(Stored data entries)
********

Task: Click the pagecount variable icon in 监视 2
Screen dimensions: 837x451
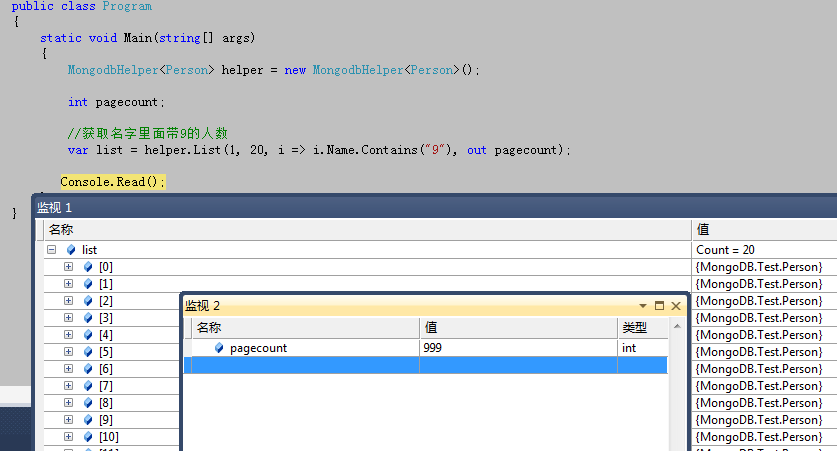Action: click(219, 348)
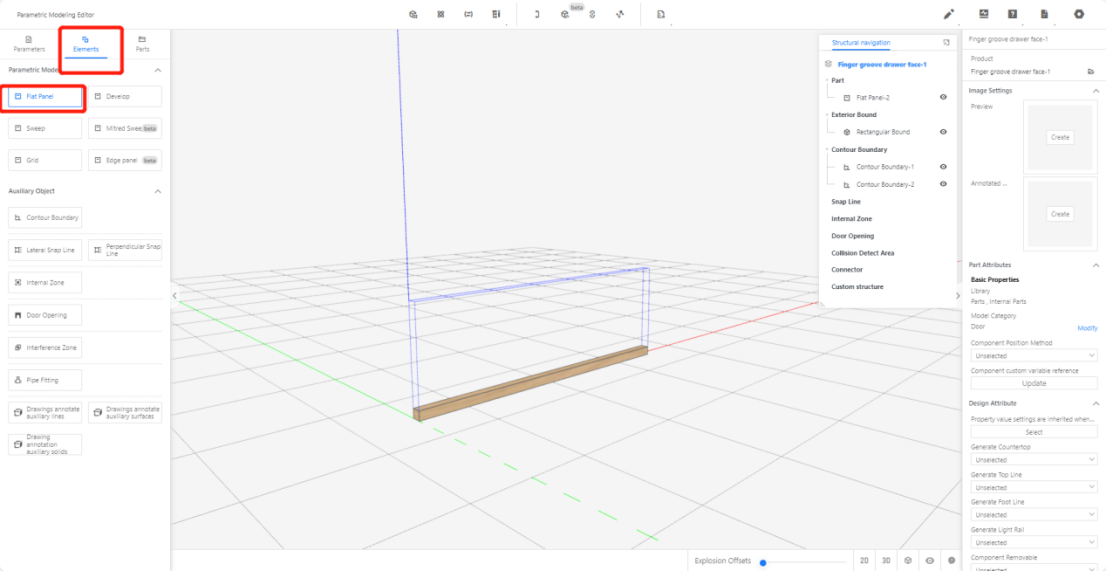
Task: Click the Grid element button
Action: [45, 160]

********

• **Exercise**: Every line of the data above is to be repeated exactly; the images are to be left out.

• **Output**:
Task: Click the pagecount variable icon in 监视 2
Screen dimensions: 837x451
Action: click(219, 348)
Task: Click the Grid element button
Action: [45, 160]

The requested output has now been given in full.